Industry News

Reducing Waste While Helping Local Farmers

Sunday, March 24, 2019

hands holding soil

Wood ash has a long history of use as a source of potassium for soils used for agriculture. It also acts as a liming agent, raising pH levels back to desirable levels after repeated farming. It’s useful to soil structure and enhances healthy microbial activity. The Pembroke MDF facility in Ontario uses wood fueled heaters, which produce a daily average of 11 tons of wood ash.

Roseburg team members conducted a feasibility study and determined that through Ontario’s Non-Agricultural Source Material (NASM) program, this waste product could benefit local farmers. The ash would be free-of-charge, saving the farms the cost of liming agents, and reducing plant waste. They started small in 2017 with a single local farm. Since then, four more farms have signed up to receive the plant’s ash. “We had no shortage of farmers volunteering to join the program, but we only have so much wood ash to give,” said Nick Mariani, Environmental Manager at Pembroke MDF.

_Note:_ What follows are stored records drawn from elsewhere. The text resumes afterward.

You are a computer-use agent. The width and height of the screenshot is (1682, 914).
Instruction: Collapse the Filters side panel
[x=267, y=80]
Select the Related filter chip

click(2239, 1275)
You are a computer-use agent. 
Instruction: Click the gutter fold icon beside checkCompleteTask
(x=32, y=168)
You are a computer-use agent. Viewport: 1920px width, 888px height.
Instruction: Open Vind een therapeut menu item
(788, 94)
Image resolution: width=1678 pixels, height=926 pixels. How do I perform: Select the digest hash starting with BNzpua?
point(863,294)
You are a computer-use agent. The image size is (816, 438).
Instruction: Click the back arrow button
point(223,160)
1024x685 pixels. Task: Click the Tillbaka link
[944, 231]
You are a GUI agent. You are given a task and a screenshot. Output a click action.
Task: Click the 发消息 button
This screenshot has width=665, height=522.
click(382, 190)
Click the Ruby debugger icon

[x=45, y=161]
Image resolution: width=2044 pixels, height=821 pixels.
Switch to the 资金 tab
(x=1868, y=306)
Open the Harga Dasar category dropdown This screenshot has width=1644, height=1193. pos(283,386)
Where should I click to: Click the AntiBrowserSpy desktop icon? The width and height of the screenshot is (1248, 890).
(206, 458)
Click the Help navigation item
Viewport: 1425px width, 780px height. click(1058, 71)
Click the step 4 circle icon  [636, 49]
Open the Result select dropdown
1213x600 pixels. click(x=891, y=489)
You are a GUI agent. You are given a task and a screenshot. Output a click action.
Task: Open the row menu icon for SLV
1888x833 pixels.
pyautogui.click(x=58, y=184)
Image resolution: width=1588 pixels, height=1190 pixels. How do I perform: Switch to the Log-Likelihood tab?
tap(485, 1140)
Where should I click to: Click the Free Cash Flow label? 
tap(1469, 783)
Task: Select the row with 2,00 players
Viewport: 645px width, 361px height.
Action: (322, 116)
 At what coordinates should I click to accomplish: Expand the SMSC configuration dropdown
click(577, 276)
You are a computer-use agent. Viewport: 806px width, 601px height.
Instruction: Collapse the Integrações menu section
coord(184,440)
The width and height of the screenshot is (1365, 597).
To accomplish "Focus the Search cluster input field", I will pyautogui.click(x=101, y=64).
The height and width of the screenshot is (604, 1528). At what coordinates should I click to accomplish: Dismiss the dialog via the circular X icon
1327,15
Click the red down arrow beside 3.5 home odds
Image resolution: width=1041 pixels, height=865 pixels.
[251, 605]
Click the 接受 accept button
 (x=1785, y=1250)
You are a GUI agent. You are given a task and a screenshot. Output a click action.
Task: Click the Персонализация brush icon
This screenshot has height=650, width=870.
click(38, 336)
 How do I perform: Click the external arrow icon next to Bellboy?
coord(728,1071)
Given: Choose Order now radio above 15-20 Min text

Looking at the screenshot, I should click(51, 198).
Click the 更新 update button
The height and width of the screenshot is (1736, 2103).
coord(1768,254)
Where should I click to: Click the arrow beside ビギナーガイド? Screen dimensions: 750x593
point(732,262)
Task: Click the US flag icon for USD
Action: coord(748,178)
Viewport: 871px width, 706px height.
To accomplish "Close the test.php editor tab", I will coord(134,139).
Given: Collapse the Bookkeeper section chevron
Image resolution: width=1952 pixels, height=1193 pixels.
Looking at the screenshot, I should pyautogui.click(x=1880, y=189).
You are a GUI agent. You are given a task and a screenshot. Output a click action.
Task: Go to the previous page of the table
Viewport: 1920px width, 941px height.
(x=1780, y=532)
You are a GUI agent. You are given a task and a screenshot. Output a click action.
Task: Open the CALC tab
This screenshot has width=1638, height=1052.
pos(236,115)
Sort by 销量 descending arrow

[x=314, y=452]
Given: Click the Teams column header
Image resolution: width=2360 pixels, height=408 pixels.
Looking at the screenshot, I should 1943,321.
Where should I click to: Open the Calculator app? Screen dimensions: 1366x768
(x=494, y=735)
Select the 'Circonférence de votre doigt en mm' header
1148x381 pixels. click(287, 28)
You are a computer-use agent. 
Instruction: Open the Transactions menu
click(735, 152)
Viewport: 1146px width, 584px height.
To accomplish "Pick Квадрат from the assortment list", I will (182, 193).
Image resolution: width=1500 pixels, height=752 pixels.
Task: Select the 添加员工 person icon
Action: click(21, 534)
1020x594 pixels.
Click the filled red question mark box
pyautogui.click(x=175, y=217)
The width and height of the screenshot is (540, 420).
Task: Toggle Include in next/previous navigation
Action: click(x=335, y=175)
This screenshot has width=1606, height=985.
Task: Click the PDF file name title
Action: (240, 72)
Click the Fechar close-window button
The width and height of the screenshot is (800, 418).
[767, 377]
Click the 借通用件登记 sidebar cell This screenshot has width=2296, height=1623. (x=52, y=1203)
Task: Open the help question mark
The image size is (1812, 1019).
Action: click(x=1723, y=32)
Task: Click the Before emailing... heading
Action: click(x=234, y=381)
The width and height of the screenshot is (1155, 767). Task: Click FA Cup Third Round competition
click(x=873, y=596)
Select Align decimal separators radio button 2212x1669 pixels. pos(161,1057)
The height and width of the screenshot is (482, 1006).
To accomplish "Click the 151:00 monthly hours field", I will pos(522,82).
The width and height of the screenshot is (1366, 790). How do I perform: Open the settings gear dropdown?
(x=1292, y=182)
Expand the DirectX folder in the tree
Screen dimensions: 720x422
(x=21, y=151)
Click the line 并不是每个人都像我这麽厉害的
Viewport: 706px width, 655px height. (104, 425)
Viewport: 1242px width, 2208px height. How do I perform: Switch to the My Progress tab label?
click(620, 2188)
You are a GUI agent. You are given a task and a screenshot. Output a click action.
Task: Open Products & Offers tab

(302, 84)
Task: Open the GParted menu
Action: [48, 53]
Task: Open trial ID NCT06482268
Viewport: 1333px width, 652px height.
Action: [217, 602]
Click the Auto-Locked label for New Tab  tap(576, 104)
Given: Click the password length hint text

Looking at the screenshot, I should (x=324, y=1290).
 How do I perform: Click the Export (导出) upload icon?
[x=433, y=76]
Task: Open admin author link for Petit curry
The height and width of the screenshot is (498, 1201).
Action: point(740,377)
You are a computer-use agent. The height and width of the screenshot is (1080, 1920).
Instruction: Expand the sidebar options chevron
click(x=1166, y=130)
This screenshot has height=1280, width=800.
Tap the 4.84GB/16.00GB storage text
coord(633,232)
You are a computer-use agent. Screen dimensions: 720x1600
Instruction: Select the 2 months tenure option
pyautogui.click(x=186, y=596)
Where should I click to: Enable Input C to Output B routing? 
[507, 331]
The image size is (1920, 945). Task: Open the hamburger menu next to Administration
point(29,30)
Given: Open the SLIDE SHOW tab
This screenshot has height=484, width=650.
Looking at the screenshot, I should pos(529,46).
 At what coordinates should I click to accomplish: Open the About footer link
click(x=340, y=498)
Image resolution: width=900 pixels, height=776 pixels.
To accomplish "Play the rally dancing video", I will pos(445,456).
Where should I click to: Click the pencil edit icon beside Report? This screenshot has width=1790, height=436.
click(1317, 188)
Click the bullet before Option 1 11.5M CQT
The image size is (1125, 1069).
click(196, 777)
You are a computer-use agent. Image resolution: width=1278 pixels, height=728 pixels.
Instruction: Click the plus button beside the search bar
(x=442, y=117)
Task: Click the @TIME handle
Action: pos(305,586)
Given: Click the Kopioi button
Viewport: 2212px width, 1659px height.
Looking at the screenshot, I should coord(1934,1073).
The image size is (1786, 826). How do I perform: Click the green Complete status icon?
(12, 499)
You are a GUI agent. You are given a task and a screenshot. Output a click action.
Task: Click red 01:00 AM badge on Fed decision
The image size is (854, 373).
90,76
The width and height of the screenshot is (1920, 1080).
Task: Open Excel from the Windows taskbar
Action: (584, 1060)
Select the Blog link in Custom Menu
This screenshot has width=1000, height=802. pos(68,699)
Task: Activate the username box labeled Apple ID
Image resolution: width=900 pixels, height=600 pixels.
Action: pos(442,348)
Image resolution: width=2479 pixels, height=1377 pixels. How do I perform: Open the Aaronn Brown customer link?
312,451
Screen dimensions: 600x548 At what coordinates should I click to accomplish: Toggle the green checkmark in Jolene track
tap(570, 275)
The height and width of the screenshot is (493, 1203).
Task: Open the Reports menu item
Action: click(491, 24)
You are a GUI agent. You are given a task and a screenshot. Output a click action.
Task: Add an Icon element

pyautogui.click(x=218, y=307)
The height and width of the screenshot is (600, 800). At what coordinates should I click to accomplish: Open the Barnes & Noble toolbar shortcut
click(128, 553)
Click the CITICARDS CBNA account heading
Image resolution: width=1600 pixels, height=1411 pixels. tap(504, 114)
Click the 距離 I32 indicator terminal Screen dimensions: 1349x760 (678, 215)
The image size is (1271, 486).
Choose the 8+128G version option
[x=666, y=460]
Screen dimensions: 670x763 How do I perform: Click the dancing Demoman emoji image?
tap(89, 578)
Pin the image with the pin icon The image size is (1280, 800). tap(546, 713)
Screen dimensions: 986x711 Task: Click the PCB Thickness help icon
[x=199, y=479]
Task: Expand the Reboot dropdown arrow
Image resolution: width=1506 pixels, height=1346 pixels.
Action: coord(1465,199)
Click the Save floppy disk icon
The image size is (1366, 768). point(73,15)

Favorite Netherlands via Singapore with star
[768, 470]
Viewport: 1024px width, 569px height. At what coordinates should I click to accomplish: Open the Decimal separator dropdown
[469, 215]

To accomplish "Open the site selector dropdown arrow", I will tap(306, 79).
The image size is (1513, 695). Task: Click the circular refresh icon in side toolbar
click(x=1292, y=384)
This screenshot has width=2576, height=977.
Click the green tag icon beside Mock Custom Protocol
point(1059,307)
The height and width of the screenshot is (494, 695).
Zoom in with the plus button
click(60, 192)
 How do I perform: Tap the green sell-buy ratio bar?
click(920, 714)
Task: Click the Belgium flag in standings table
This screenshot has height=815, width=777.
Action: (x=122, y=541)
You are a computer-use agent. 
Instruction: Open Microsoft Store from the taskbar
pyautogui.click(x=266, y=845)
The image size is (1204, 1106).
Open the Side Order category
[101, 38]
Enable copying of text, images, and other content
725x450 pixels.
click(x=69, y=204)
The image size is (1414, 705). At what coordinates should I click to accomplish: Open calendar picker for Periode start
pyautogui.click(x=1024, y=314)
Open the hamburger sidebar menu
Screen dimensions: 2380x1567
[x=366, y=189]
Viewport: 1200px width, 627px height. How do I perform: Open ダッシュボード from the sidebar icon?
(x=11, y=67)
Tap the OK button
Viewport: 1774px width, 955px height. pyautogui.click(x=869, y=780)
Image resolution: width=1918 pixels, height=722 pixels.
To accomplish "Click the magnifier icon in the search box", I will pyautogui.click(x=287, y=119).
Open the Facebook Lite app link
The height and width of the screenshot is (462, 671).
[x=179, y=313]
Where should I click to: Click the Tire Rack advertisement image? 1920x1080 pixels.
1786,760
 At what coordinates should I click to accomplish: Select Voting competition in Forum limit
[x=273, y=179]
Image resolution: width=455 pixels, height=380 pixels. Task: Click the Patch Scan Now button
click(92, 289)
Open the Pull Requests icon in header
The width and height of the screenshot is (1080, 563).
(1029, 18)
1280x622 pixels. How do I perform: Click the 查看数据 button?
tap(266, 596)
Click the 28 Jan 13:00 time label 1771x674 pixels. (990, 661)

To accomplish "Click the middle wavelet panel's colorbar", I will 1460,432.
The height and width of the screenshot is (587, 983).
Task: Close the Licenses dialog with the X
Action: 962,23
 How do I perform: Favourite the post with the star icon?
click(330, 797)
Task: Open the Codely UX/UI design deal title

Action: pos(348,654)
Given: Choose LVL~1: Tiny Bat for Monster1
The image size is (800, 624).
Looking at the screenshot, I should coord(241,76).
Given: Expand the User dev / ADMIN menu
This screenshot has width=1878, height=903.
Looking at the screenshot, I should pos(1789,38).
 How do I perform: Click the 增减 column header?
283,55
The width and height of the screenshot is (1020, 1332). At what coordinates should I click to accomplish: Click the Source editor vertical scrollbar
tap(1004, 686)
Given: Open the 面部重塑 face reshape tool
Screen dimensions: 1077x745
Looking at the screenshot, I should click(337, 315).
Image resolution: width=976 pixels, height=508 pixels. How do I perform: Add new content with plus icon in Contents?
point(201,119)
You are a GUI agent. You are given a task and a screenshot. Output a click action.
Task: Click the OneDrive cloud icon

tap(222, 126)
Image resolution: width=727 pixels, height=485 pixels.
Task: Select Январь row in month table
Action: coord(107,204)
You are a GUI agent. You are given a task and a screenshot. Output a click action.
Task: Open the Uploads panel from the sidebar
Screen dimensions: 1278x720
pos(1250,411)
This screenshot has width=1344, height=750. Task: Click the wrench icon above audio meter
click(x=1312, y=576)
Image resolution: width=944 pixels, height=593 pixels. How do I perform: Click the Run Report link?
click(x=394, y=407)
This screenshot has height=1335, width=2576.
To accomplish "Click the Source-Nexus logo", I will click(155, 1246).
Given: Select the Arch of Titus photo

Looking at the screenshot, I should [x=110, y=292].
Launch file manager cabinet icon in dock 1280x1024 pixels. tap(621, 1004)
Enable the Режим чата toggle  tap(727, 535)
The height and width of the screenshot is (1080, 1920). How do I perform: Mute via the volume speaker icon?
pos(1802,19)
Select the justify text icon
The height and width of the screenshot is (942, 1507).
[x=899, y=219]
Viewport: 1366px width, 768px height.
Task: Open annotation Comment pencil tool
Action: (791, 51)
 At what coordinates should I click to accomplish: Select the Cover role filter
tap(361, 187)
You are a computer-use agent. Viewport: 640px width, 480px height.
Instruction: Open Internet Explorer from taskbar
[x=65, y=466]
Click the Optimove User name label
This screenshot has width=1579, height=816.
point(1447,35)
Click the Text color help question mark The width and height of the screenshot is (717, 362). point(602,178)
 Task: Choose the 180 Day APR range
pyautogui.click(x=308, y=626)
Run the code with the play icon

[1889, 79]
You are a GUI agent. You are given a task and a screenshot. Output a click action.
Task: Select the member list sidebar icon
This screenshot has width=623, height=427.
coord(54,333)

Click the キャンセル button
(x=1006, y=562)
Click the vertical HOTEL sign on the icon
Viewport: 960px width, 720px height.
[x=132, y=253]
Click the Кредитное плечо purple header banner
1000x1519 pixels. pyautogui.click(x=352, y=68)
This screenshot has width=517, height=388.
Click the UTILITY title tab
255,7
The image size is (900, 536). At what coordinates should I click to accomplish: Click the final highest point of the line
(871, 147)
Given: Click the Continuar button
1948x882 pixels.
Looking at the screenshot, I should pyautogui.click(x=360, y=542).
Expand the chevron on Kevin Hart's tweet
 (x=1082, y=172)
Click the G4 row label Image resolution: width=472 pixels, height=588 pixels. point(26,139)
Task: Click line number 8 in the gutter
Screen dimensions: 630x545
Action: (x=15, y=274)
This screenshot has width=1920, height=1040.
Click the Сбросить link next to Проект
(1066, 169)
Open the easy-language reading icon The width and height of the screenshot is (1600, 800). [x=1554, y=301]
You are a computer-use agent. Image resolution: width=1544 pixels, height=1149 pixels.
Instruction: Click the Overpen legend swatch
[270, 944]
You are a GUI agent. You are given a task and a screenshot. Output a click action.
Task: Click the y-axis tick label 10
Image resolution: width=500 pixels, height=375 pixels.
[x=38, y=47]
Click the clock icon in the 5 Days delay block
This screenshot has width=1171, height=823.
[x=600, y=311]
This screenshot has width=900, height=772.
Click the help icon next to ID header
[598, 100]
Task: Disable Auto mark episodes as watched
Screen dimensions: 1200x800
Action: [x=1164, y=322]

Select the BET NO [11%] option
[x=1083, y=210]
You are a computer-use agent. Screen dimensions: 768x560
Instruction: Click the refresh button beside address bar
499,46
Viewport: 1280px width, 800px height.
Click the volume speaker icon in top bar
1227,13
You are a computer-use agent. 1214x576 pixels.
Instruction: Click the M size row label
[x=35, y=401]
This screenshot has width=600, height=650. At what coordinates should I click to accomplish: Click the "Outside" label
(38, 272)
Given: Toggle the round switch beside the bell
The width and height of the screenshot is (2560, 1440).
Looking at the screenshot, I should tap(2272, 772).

This isn’t unique to Pembroke. Roseburg’s El Dorado, Arkansas facility also provides ash for agricultural uses through a program under the Arkansas State Plant Board. El Dorado’s ash is used as a soil amendment on clear cuts and other timberlands, to prepare and treat the soil for the next cycle of tree growth. It is available to the public as well.

Ash from our Weed, California plant is provided to a company that sells it as soil amendment. The ash is certified with the Organic Materials Review institute (OMRI) as a licensed organic material for use in certified organic production and processing.

Amanda Orth, Roseburg’s Manager for Environmental Permitting and Compliance, describes efforts to expand the program to additional facilities: “We’re working with Oregon’s certification program for our Riddle Plywood facility’s ash initially. Once it is finished and goes through review, we’ll start looking at completing them for the other Oregon facilities as well. With this certification, we’ll be allowed to provide ash as soil amendment for folks from the public that request it. This will benefit both our facilities and our local farmers.”